* Passage shown *
Do you see the problem?  Five stations actually have negative weights!  Basically, this means that in rolling up these stations, these five thermometers were used upside down!  Increases in these temperatures in these stations cause the reconstructed continental average to decrease, and vice versa.  Of course, this makes zero sense, and is a great example of scientists wallowing in the numbers and forgetting they are supposed to have a physical reality.  Michael Mann has been quoted as saying the multi-variable regression analysis doesn’t care as to the orientation (positive or negative) of the correlation.  This is literally true, but what he forgets is that while the math may not care, Nature does.

13 thoughts on “Regression Abuse”

  1. Having been down the econometrics path myself I find your discussion completely in agreement with what my econometrics prof used to harp on. In addition, said prof also pointed out that econometrics is as much art as science. You can make the result look the way you want it to look, given enough time and creativity.

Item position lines
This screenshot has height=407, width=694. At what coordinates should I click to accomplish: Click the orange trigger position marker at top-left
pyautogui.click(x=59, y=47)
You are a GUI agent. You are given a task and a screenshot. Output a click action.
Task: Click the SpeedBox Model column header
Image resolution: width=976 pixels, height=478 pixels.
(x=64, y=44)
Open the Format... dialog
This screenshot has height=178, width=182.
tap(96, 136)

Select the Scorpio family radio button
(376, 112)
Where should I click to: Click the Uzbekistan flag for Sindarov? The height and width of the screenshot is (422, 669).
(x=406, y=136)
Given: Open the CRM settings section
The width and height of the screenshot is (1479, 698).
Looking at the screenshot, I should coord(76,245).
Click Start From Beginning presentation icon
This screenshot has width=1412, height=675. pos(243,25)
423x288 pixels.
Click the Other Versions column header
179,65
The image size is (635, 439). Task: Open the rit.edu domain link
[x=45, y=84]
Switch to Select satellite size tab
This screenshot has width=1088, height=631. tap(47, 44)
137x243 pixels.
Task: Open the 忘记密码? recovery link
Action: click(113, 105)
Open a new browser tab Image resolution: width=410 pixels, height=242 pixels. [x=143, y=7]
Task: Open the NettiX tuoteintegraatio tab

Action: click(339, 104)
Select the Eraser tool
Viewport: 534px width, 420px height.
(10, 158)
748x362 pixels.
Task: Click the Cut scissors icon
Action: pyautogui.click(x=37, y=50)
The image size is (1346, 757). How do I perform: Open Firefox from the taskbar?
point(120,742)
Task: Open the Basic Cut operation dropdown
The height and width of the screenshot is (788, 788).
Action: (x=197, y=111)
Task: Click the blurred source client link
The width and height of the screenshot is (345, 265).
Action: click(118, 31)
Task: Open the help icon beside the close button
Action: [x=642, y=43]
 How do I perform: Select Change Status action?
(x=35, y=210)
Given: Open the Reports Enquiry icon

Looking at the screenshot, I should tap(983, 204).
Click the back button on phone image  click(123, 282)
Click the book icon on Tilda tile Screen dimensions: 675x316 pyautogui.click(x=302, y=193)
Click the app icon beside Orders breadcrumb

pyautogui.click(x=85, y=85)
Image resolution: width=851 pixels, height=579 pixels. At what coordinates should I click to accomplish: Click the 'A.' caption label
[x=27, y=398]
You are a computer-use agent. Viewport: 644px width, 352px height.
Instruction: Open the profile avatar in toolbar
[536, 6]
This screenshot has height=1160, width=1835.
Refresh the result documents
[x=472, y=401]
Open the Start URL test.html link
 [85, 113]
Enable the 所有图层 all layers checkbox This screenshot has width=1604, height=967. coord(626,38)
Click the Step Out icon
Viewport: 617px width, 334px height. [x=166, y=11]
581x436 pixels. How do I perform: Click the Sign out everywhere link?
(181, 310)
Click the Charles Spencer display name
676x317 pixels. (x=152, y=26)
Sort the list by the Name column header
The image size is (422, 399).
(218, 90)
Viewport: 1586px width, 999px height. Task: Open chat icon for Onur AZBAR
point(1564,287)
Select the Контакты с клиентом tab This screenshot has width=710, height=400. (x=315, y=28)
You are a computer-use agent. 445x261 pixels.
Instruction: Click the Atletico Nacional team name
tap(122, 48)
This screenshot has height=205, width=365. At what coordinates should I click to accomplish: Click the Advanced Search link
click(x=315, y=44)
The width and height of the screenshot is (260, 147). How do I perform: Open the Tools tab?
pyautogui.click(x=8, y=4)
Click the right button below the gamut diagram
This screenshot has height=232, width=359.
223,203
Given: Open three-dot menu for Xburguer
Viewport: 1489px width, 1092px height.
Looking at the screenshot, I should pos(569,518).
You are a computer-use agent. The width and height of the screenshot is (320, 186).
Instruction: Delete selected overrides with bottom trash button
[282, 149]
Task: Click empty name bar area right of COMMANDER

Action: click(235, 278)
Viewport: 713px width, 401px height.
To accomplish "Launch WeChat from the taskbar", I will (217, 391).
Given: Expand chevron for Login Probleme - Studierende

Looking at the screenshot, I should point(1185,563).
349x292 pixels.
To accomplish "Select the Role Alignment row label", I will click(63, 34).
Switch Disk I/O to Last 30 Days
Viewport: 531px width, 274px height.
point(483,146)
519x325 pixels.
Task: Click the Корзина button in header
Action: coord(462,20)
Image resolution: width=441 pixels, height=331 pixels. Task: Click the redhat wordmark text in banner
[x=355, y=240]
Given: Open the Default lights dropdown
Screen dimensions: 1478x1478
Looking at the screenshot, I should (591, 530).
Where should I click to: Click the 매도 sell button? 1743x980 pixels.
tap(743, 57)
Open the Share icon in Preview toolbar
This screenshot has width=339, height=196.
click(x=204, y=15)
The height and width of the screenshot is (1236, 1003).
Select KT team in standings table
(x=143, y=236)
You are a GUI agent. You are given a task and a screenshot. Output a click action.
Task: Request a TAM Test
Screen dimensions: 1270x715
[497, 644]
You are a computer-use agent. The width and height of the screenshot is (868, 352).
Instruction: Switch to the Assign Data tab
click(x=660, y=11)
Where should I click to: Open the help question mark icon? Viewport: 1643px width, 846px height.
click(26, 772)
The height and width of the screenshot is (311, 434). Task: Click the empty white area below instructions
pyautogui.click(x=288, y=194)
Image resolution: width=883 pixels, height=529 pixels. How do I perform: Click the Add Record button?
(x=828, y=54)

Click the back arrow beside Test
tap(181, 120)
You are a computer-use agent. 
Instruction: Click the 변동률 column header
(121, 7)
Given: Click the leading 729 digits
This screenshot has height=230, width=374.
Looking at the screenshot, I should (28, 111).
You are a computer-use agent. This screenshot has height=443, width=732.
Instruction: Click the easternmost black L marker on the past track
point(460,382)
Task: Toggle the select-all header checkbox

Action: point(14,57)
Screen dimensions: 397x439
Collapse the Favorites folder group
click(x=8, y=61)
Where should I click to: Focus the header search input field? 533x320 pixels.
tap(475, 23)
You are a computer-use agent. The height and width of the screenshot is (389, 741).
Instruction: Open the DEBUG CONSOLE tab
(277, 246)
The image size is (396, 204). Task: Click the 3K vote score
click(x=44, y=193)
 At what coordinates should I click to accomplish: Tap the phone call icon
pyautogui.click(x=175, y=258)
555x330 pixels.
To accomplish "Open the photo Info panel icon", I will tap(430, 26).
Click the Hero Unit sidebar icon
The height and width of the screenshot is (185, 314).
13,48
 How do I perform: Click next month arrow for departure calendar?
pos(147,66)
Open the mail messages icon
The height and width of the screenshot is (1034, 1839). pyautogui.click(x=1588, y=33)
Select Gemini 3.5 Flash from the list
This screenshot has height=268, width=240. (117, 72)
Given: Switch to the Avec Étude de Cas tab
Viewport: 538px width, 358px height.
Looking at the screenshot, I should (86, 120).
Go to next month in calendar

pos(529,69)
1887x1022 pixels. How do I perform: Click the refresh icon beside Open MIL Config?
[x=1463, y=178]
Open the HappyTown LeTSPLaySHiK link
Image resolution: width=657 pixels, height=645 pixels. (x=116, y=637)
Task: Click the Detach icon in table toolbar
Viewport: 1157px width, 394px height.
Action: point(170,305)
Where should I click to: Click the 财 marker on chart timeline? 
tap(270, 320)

* Stated goal A *
In the regression abuse passage, why does the writer say five thermometers were used upside down? Answer in one to three sentences.
* Stated goal B *
Reproduce everything in the regression abuse passage from "Do you see the" down to "care, Nature does.", keeping every word and mark unchanged.
The item position lines are not needed for anything here.

* Solution A *
Those five stations carry negative weights when the stations are rolled up. As a result, a rise in their temperatures makes the reconstructed continental average fall, and a drop makes it rise.

* Solution B *
Do you see the problem?  Five stations actually have negative weights!  Basically, this means that in rolling up these stations, these five thermometers were used upside down!  Increases in these temperatures in these stations cause the reconstructed continental average to decrease, and vice versa.  Of course, this makes zero sense, and is a great example of scientists wallowing in the numbers and forgetting they are supposed to have a physical reality.  Michael Mann has been quoted as saying the multi-variable regression analysis doesn’t care as to the orientation (positive or negative) of the correlation.  This is literally true, but what he forgets is that while the math may not care, Nature does.